Very valuable tip, thanks a lot @ogra !

I am actually very disappointment to see only partial confinement in my apparmor-Tumbleweed! Is that the case due to the missing apparmor features @that_leaflet mentioned?

user@host~$ snap debug confinement
partial
user@host:~$ snap debug sandbox-features
apparmor:             kernel:caps kernel:domain kernel:domain:attach_conditions kernel:file kernel:io_uring kernel:mount kernel:namespaces kernel:network_v8 kernel:policy kernel:policy:permstable32:allow kernel:policy:permstable32:audit kernel:policy:permstable32:complain kernel:policy:permstable32:cond kernel:policy:permstable32:deny kernel:policy:permstable32:hide kernel:policy:permstable32:kill kernel:policy:permstable32:label kernel:policy:permstable32:prompt kernel:policy:permstable32:quiet kernel:policy:permstable32:subtree kernel:policy:permstable32:tag kernel:policy:permstable32:xindex kernel:policy:unconfined_restrictions kernel:policy:versions kernel:ptrace kernel:query kernel:query:label kernel:rlimit kernel:signal parser:allow-all parser:cap-audit-read parser:cap-bpf parser:include-if-exists parser:io-uring parser:mqueue parser:qipcrtr-socket parser:unconfined parser:unsafe parser:userns parser:xdp policy:default support-level:partial
confinement-options:  classic devmode
dbus:                 mediated-bus-access
kmod:                 mediated-modprobe
mount:                layouts mount-namespace per-snap-persistency per-snap-profiles per-snap-updates per-snap-user-profiles stale-base-invalidation
seccomp:              bpf-actlog bpf-argument-filtering kernel:allow kernel:errno kernel:kill_process kernel:kill_thread kernel:log kernel:trace kernel:trap kernel:user_notif
udev:                 device-cgroup-v2 device-filtering tagging

The missing features are in fact two rather small patches, one provides IPC mediation and the other one is network related … looking at your list of apparmor features kernel:ipc and kernel:network are missing in yours, so I guess that’s a “yes” …
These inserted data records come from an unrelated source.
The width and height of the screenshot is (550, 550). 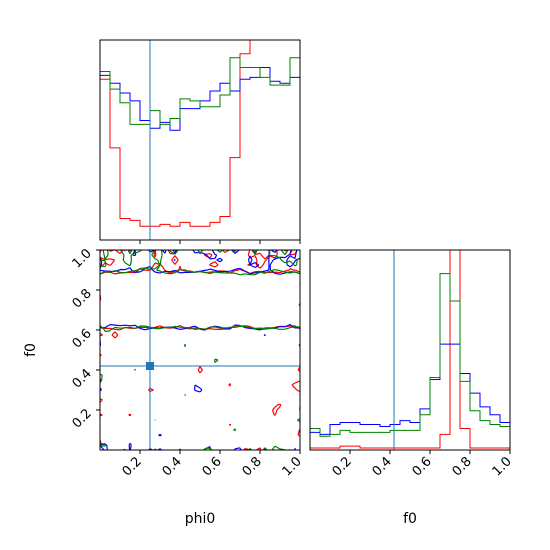 What do you see at coordinates (176, 134) in the screenshot?
I see `phi0-hist-red` at bounding box center [176, 134].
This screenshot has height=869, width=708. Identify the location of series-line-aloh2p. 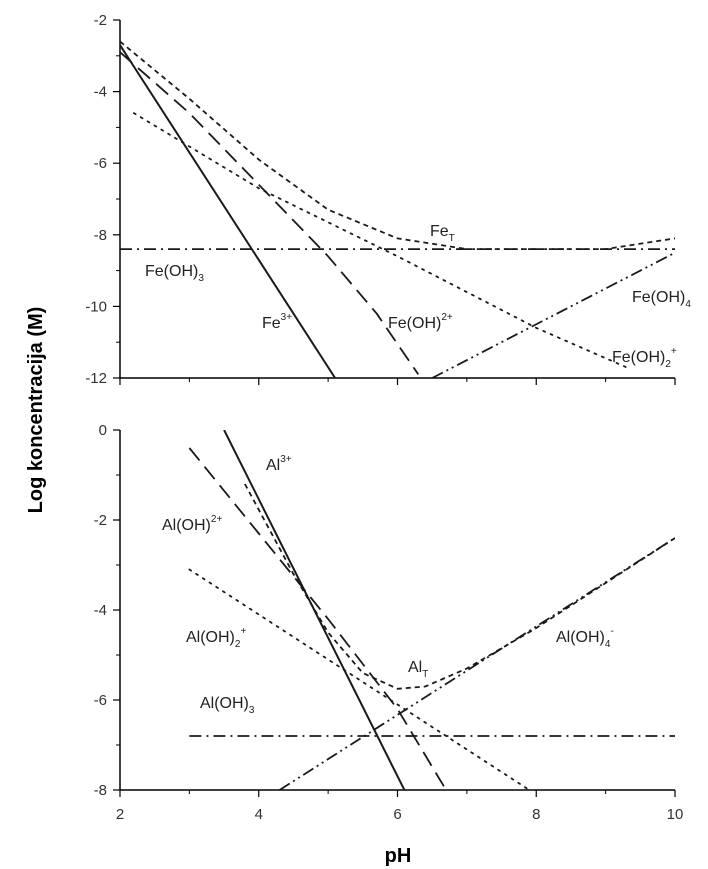
(360, 679).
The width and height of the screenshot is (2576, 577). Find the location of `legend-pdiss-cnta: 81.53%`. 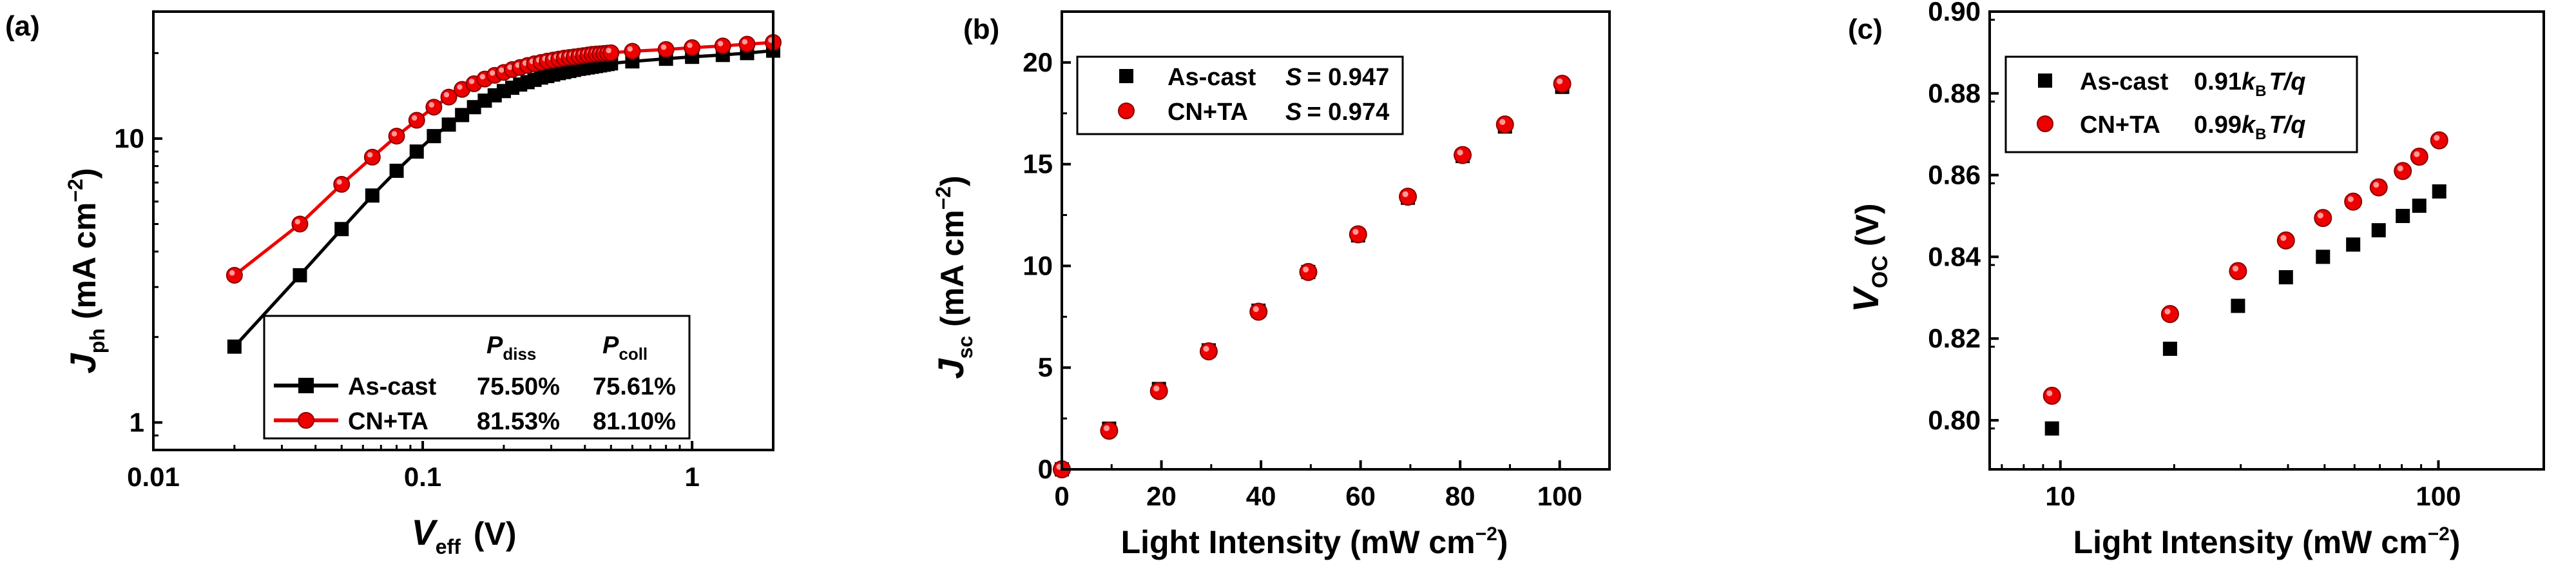

legend-pdiss-cnta: 81.53% is located at coordinates (518, 422).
Would there be a way for me to apply these patches manually in Tubmleweed ?

Well you’d have to build your own kernel… But sure, you could indeed add the missing patches then…

1 Like

in tumbleweed, the kernel is updated like every other week (rolling distro), wouldn’t that require me to every-time manually re-build the kernel ? :thinking:

@ogra do you have any insights on the ongoing uptreaming efforts for those two features?